Uno scontro ineluttabile?
Il clima politico si sta facendo così sempre più teso. Mondlane ha annunciato che non farà passi indietro e rivendica il suo diritto a essere proclamato presidente della Repubblica. Il 21 ottobre ha indetto un primo sciopero generale per protestare contro quelli che considera brogli inaccettabili. La sua base di supporto, mobilitata principalmente sui social media, ha lanciato un appello per la cacciata del Frelimo, rivendicando una “dignità collettiva” che, secondo loro, è stata persa sotto il governo del partito di Chapo.
In risposta alla crescente tensione, figure come Manuel de Araújo, sindaco di Quelimane, e leader della Renamo, sono in Europa per cercare di raccogliere prove concrete sui brogli e sensibilizzare l’opinione internazionale. Altri hanno avviato petizioni per chiedere l’annullamento delle elezioni e la convocazione di nuove consultazioni, mentre intellettuali come il filosofo Severino Ngoenha invocano un appello alla calma e all’unità nazionale.
Un paese sull’orlo del precipizio
Il Mozambico si trova quindi sull’orlo di una crisi senza precedenti, con pochi soggetti in grado di mediare tra le due parti in conflitto. La situazione – come hanno fatto notare vari osservatori – potrebbe evolversi verso uno scenario simile a quello della Venezuela, con la popolazione divisa e le richieste individuali che prevalgono su quelle collettive, o, per restare in Africa, come in Etiopia dove le varie etnie continuano a restare violentemente contrapposte lacerando il paese.

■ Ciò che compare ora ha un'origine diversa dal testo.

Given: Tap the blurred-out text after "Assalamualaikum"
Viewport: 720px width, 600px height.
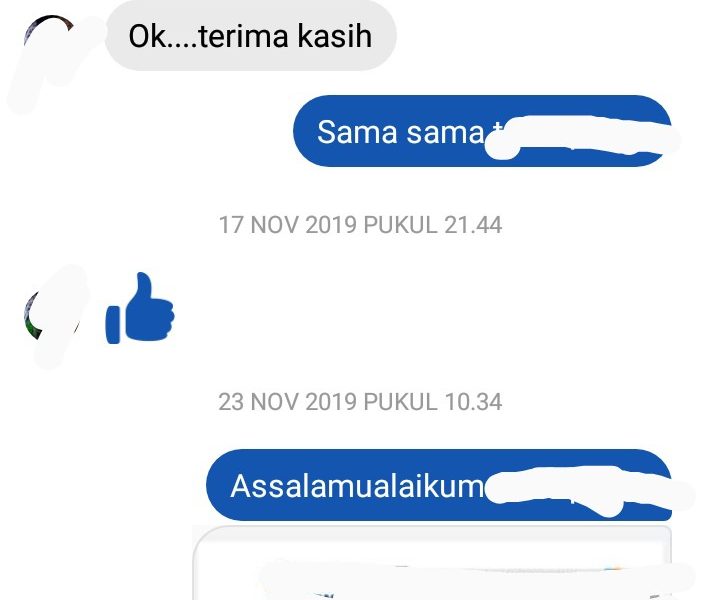Looking at the screenshot, I should [x=590, y=491].
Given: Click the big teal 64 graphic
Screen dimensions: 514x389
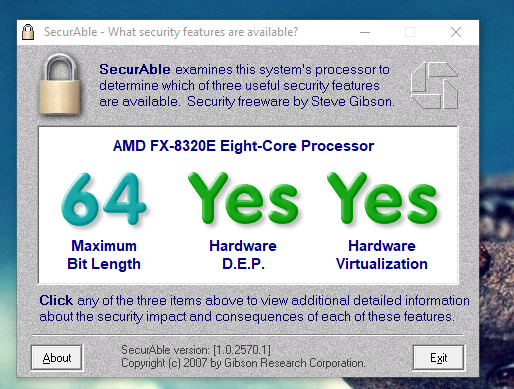Looking at the screenshot, I should click(104, 199).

Tuttavia, un numero crescente di cittadini sembra aver abbandonato le cautele di un tempo e i legami con la vecchia guardia rivoluzionaria, seguendo, soprattutto tra i giovani, il movimento di Mondlane.
Il ruolo dell’Italia per una mediazione
Il governo del Mozambico e la comunità internazionale si trovano ora di fronte a una scelta cruciale: intervenire per evitare il peggio, o lasciar precipitare il paese in un conflitto che potrebbe segnare un punto di non ritorno per il futuro della nazione. Ed è qui che l’Italia, 32 anni dopo gli Accordi di Pace di Roma, sottoscritti grazie al fondatore di Sant’Egidio Andrea Riccardi e l’attuale cardinale Matteo Maria Zuppi, potrebbe tornare di nuovo in campo. Il Governo di Roma ha la credibilità politica, il consenso internazionale e la forza economica per mettere le parti avverse intorno ad un tavolo e negoziare una soluzione che porti via il Paese da una nuova guerra civile. Intorno ai giacimenti di gas del Mozambico si gioca di fatto il destino di un intero popolo e il futuro di tutta l’area. E questa partita ce l’hanno in mano Eni, Saipem, come anche Total ed Exxon. Ma Francia e Usa non sembrano oggi in grado di avere peso e modi d’intervenire in questa area geografica. Ecco perché il dossier Mozambico pare destinato ad arrivare sulla scrivania di Giorgia Meloni, la cui politica estera, è bene ricordarlo, ha per cuore quel Piano Mattei per l’Africa che vede proprio il Mozambico come uno dei principali centri d’interesse.